Até aqui as principais peças no inquérito que apura se o presidente Jair Bolsonaro tentou interferir indevidamente na Polícia Federal, as falas do presidente na reunião ministerial de 22 de abril foram citadas pelo ex-ministro da Justiça Sergio Moro como provas de que o presidente desejava obter relatórios sobre investigações.
A denúncia do ex-juiz da Lava Jato, que deixou o governo em 24 de abril, motivou a abertura da investigação que apura se Bolsonaro buscou nomear gente de sua confiança na PF para proteger a si próprio, aos filhos e a aliados de investigações.
A Advocacia-Geral da União (AGU) transcreveu dois trechos da reunião, que foram apresentados em petição ao Supremo Tribunal Federal (STF). No documento, o órgão requer que apenas parte do vídeo do encontro seja tornada pública. A defesa de Moro reivindica a divulgação da íntegra. Nesta segunda-feira (18), Celso de Mello, ministro relator do caso no STF, analisará o conteúdo do vídeo.
A primeira intervenção do presidente reproduzida pela AGU foi aproximadamente aos 30 minutos da reunião. A segunda, mais adiante, cerca de 50 minutos depois da primeira fala.
Leia abaixo as falas comentadas.
PRIMEIRO TRECHO:
“Eu não posso ser surpreendido com notícias. Pô, eu tenho a PF que não me dá informações; eu tenho a inteligência das Forças Armadas que não tem informações; a Abin tem os seus problemas, tem algumas informações, só não tem mais porque tá faltando realmente... temos problemas... aparelhamento etc. A gente não pode viver sem informação. Quem é que nunca ficou atrás da... da... porta ouvindo o que o seu filho ou a sua filha tá comentando? Tem que ver pra depois... depois que ela engravida não adianta falar com ela mais. Tem que ver antes. Depois que o moleque encheu os cornos de droga, não adianta mais falar com ele. Já era. É informação assim. (referência a nações amigas) Então essa é a preocupação que temos que ter: a questão estratégia. E não estamos tendo. E me desculpe o serviço de informação nosso ... todos... é uma vergonha, que eu não sou informado, e não dá para trabalhar assim, fica difícil. Por isso, vou interferir. Ponto final Não é ameaça, não é extrapolação da minha parte.
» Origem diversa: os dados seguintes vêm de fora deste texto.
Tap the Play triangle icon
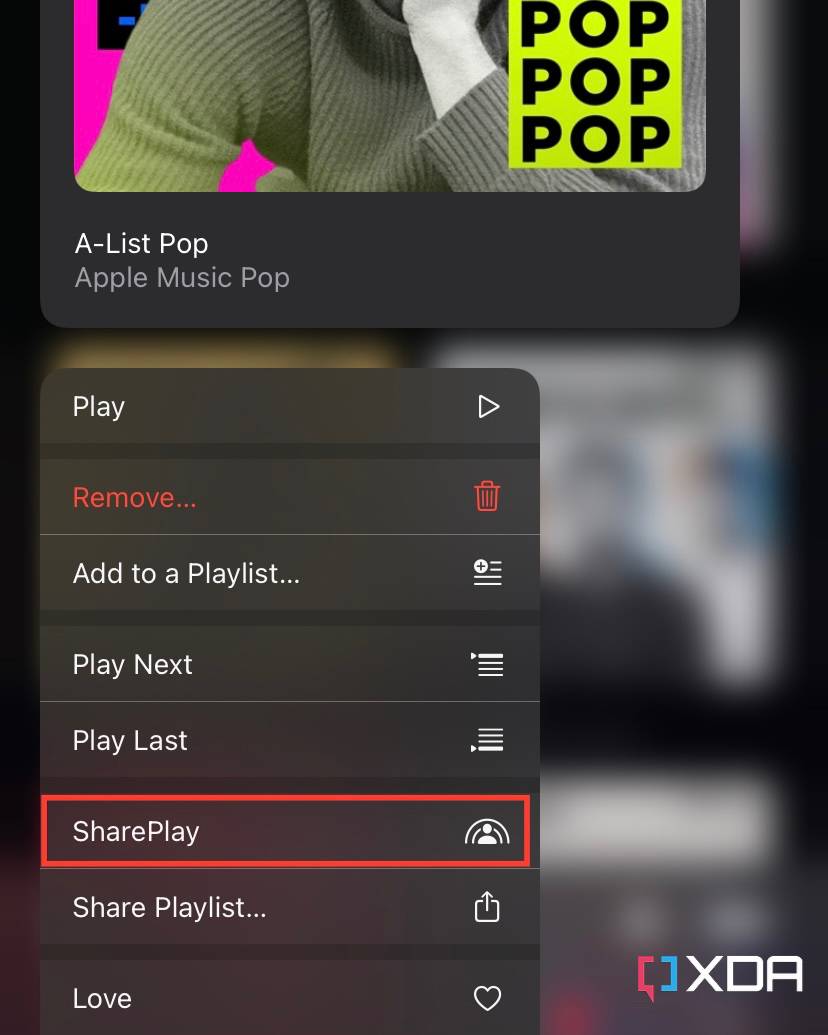828x1035 pixels. point(488,407)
É uma verdade (...)”
Em depoimento à PF, Moro disse que Bolsonaro cobrou, na reunião ministerial, a substituição do diretor-geral da PF e do superintendente da corporação no Rio, além de ter reivindicado acesso a relatórios de inteligência e informação do órgão. Na terça-feira (12), o presidente declarou que, no encontro, não falou as palavras Polícia Federal e que sua cobrança não se devia à falta de acesso a dados de inteligência ou de investigações, mas a uma insatisfação que tinha em relação à sua segurança pessoal e à de sua família.
O documento entregue pela AGU mostrou que ele citou “PF” (sigla de Polícia Federal) num contexto de insatisfação com a falta de informações de inteligência. “PF” foi relacionada entre os órgãos que, segundo a fala, seriam objeto de sua interferência.
Nesta sexta-feira (15), Bolsonaro reiterou que sua preocupação era com a segurança e afirmou que, ao falar em interferência, mirava o GSI (Gabinete de Segurança Institucional), ministério comandado pelo general Augusto Heleno e que é responsável por sua proteção.
SEGUNDO TRECHO:
"Já tentei trocar gente da segurança nossa no Rio de Janeiro oficialmente e não consegui. Isso acabou. Eu não vou esperar f. minha família toda de sacanagem, ou amigo meu, porque eu não posso trocar alguém da segurança da ponta de linha que pertence à estrutura. Vai trocar; se não puder trocar, troca o chefe dele; não pode trocar o chefe, troca o ministro. E ponto final. Não estamos aqui para brincadeira".
O inquérito no Supremo apura se, ao tentar trocar o superintendente da PF no Rio em ao menos duas ocasiões (no ano passado e neste ano), Bolsonaro buscava blindagem em investigações que podem afetá-lo ou sua família.
Neste trecho, ao falar genericamente sobre trocas, o presidente não cita o superintendente no Rio ou algum outro cargo em específico. Porém, dois dias depois da reunião, ele exonerou o então-diretor geral da PF, Maurício Valeixo, o que resultou na saída de Moro do governo. A primeira medida do novo comando da corporação foi substituir o comando da corporação no Rio.
A versão do ex-chefe da Justiça, dada em depoimento à PF, é a de que Bolsonaro avisou no encontro que iria interfer em todos os ministérios e, quanto ao "MJSP (Ministério da Justiça e Segurança Pública)", “se não pudesse trocar o superintendente da PF no Rio de Janeiro”, trocaria o diretor-geral e o próprio ministro da Justiça.